By Jill Gardiner , last updated December 16, 2011

When it comes to designing a high school football training program, there are two major goals to keep in mind: one is to improve a player’s ability to perform on the field and increase your team’s chance of winning, but you’ll also want to improve a player’s overall physical fitness in order to prevent unnecessary, and possibly catastrophic, injuries. Some aspects of training address both these goals, while some will require specialized attention. Football is a multi-faceted sport that requires a diverse skill set from each player, so focusing on only one aspect, such as strength or speeds exclusively, won’t help your players reach their full potential. You’ll also want to include exercises and drills that improve agility and balance, build core strength, and prevent injury in your training program. Although the specifics that make up an optimal training program may vary somewhat from position to position, it’s important to take an all-around approach regardless. Here are some tips for how to develop a training program that addresses the needs of all your players to help to create a well-balanced team where the sum is truly greater than the parts.


While it shouldn’t be the only goal of a high school football training program, strength training is certainly an important aspect. Strength, of course, is about much more than how much a player can bench press or how big a player’s muscles are in relationship to someone else’s; it’s about reaching optimal levels of strength for a specific position and a specific person. When designing a strength training program, keep the focus on individual goals rather than competitive ones, with a special emphasis on performing exercises correctly. Make sure players understand proper form and the importance of going slowly and maintaining control throughout the movement instead or jerking or rushing. Controlled repetitions help to build not just muscle strength, but the tendons and ligaments as well. Stronger tendons and ligaments will not only decrease the chance of injury, they will also contribute to increased power.

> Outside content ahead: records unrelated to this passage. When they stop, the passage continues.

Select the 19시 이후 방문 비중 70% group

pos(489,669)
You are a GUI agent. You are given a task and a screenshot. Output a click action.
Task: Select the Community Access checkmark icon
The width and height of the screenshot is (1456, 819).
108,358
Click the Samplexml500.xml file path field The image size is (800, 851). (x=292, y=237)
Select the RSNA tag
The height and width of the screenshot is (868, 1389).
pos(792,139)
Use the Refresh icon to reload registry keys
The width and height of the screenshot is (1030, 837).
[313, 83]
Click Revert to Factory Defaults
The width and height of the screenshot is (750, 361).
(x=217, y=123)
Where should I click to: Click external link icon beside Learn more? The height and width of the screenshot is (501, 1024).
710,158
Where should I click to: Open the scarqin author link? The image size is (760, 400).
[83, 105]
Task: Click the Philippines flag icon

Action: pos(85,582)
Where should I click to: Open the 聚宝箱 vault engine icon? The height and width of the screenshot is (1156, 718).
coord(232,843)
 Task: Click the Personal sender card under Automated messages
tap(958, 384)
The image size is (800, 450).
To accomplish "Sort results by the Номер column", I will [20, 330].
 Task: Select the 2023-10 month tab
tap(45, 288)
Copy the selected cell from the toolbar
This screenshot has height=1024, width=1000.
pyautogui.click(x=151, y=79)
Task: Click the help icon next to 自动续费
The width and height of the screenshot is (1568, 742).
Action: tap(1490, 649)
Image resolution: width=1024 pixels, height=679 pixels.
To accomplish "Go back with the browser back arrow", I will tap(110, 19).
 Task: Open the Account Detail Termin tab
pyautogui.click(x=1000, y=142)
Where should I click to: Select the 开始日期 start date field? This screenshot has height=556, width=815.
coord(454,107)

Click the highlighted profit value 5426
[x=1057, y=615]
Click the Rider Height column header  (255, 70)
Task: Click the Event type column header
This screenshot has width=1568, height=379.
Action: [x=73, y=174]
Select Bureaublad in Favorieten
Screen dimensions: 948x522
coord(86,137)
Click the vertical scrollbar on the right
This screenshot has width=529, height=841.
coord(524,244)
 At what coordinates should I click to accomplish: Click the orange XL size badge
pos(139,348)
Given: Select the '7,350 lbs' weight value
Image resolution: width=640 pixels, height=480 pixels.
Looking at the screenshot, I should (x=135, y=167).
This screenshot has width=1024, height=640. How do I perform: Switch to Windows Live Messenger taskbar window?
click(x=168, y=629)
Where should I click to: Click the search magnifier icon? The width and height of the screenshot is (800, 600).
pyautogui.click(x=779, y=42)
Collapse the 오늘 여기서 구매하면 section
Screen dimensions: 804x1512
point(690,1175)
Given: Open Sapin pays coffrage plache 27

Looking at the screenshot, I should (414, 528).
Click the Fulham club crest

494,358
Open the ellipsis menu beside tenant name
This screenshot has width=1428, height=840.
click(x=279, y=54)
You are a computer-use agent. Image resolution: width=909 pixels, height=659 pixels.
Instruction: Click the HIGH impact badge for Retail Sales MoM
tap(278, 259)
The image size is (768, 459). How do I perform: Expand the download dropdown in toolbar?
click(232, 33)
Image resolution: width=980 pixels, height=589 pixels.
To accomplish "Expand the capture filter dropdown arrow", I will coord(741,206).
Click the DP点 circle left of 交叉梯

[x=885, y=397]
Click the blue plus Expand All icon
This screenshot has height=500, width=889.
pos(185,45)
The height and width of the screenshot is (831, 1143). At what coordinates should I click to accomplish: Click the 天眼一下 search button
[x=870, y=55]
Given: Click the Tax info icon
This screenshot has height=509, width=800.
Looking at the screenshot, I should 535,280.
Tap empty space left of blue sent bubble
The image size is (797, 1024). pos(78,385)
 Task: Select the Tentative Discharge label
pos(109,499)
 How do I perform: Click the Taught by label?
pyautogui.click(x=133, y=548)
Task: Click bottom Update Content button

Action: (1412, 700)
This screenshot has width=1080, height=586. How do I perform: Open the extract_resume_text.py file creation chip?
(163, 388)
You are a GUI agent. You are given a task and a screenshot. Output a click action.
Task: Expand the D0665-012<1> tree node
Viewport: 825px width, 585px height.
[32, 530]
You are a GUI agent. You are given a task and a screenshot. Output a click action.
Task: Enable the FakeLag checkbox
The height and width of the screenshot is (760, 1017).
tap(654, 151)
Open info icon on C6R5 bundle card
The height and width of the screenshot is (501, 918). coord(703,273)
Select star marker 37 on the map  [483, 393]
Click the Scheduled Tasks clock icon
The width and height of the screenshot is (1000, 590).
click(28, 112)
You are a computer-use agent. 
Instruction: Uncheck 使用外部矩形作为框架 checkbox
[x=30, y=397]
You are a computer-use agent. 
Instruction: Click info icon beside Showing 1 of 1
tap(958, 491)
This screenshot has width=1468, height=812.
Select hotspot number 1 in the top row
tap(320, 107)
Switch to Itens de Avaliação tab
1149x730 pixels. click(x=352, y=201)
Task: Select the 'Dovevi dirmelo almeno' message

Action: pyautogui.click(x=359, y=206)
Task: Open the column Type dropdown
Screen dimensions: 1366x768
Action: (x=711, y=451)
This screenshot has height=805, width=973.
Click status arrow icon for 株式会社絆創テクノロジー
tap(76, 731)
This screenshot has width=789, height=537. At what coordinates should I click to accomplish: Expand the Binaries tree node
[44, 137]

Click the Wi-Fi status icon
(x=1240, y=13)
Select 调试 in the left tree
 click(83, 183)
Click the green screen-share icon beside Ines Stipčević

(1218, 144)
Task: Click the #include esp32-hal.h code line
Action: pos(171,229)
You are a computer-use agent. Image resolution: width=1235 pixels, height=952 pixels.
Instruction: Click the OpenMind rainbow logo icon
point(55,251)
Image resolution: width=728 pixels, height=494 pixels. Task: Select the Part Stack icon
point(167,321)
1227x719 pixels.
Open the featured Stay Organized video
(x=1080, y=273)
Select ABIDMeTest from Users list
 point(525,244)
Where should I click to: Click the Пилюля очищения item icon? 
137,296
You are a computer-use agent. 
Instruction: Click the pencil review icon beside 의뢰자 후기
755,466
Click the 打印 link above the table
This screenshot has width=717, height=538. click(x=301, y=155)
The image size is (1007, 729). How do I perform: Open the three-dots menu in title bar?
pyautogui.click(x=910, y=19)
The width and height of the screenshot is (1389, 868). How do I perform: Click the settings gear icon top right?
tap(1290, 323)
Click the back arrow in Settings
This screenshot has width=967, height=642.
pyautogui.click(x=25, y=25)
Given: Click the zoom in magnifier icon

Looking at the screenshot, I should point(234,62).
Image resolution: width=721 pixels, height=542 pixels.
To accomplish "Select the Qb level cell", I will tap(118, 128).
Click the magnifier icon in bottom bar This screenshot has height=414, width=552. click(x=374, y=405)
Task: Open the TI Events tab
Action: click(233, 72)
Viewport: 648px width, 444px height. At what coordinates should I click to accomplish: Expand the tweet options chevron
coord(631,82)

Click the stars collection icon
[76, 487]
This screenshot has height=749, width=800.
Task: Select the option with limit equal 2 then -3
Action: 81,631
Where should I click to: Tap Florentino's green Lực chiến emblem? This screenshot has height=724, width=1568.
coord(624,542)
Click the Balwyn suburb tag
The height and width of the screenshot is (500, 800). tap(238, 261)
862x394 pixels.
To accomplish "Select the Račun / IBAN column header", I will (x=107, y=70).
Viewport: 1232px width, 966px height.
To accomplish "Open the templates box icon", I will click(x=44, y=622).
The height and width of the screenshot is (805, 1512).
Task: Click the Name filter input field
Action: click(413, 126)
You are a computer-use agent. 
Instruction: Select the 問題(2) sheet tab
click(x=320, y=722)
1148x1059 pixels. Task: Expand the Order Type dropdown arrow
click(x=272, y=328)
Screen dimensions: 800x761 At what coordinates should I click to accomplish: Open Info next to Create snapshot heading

There are four main types of strength training you should include in your program. Functional strength training is an important aspect; make sure your players are working all the muscles in their body equally, not just the obvious biceps, pectorals, and quadrilaterals, for instance. Working calf muscles, hamstrings, triceps, etc., will create a balanced, symmetrical strength that will both improve performance and prevent injury. Hypertrophy strength training, wherein the focus is on increasing muscle mass, is important but should account for no more than 50% of the total workout focus, even for linebackers. Maximal strength training, which increases power, involves lifting heavier weights for smaller amounts of reps. Power strength training, on the other hand, is a combination of less weight and explosive movements to build quick and powerful muscle response. These types of strength training shouldn’t be done simultaneously but rather in cycles, with each type building on the next. Start with a cycle of functional training, then a cycle of hypertrophy training, followed by maximal and then power strength training to develop all around strength and power in your players.

Conditioning and Agility

Although speed training is of varying levels of importance depending on position, all players will benefit from being able to run faster and for longer periods of time. A linebacker won’t get a whole lot of benefit from long distance runs, but working on interval sprints of distances between five and twenty miles with a focus on explosive starts can improve their play. Quarterbacks, running backs, wide receivers, and tight ends, on the other hand, will benefit from longer runs of varying intensity; have players run 100 yards, with the first 20 run at a half pace, sprint for the next 20, slow down for the next 20, and so on. You can use this drill to increase agility as well by having players switch between running forwards and running backwards every 10 or 15 yards. Agility can also be increased through the use of tire or ladder drills and plyometric exercises. When designing your agility training program, however, don’t overlook one important aspect: balance. Good balance and body awareness not only lead to improved agility, it may also reduce the risk of injury. Proprioception exercises, once used almost exclusively for physical therapy and rehabilitation, are a great way to improve your player’s balance. This can be as simple as performing basic stances such as standing on one leg with one’s eyes closed for a period of time, or you can use balance boards or other controlled unstable surfaces.

Neck Strengthening Exercises

One last important tip for what to include in your high school football training program: neck strengthening exercises. Developing strong neck and shoulder muscles is a critical way to help prevent injury during training and games. They are quick, easy to do, and should be incorporated regularly into a supervised training routine to ensure they’re done correctly.